PROBLEM DESCRIPTION:
Locate the line that contains "Impressum (107, 1222)". Retype it and every line after it to the end of the records, exactly, but not the pictures.

Stored data:
________

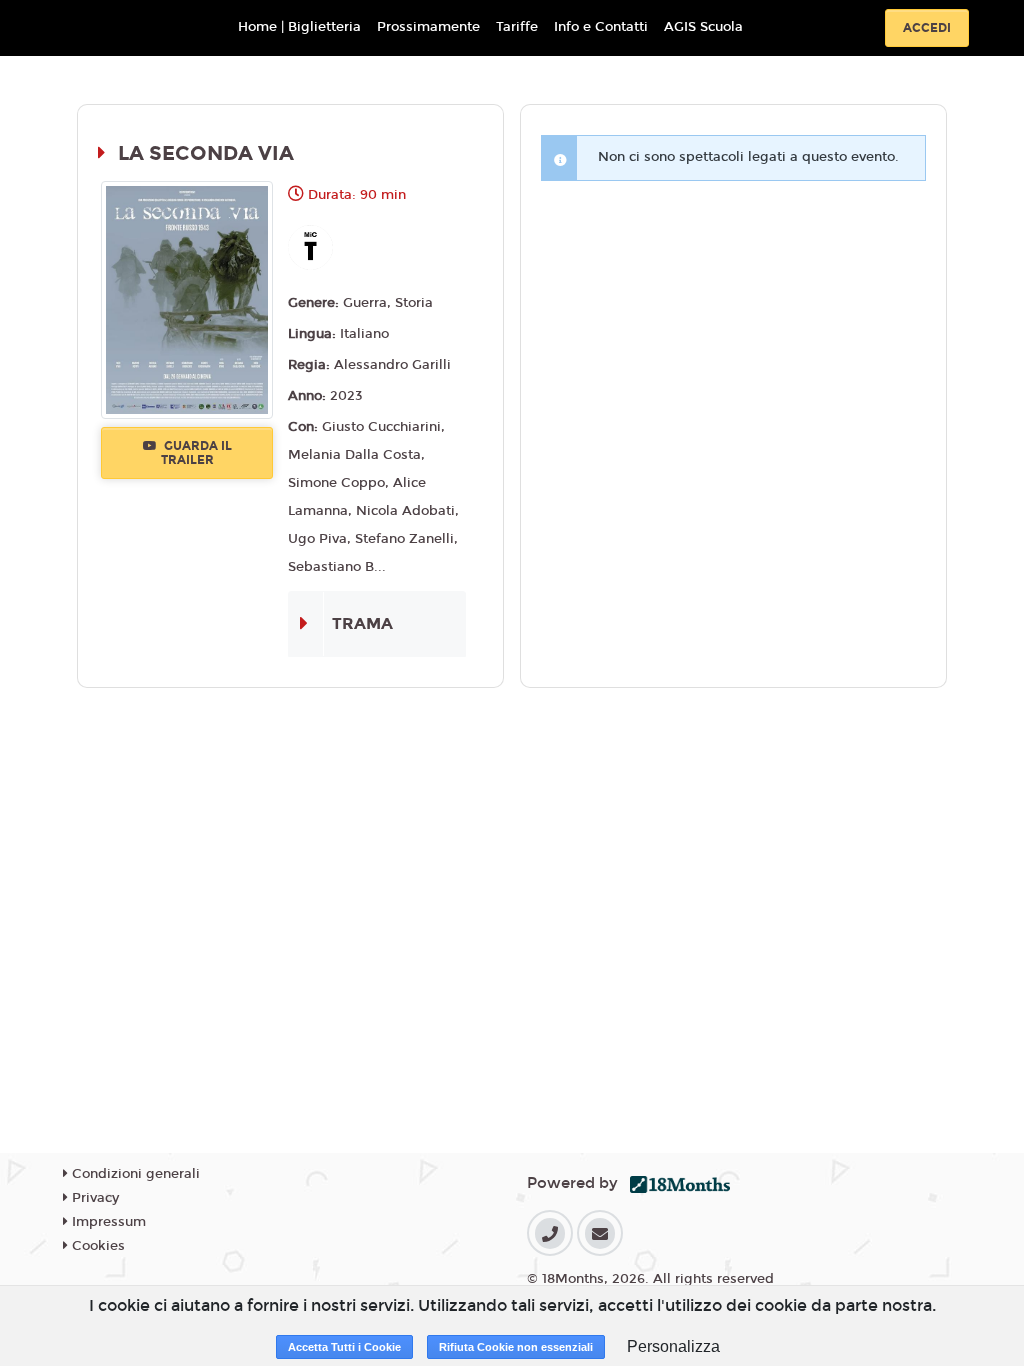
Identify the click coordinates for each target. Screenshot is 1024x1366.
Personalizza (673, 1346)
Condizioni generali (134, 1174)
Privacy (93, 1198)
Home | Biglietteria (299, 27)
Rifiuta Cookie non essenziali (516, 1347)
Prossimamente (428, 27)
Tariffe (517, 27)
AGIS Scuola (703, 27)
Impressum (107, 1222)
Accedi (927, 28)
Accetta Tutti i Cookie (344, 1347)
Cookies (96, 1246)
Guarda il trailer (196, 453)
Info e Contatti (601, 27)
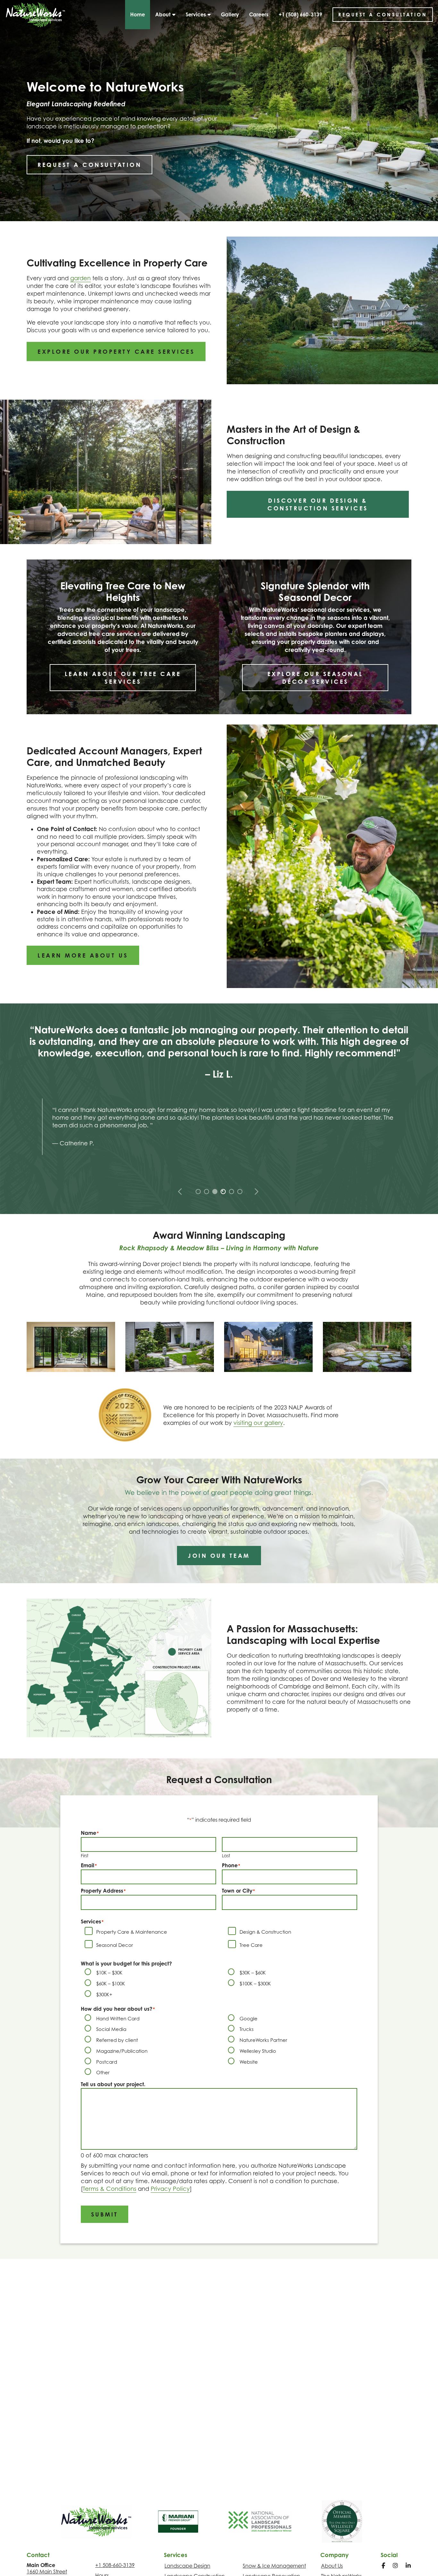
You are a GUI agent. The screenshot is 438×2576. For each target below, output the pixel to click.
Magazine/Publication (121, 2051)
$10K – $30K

________

EXPECTED ANSWER:
Impressum (107, 1222)
Accedi (927, 28)
Accetta Tutti i Cookie (344, 1347)
Cookies (96, 1246)
Guarda il trailer (196, 453)
Info e Contatti (601, 27)
You are a GUI agent. The screenshot is 438×2576. For each target below, output the pixel to click.
Magazine/Publication (121, 2051)
$10K – $30K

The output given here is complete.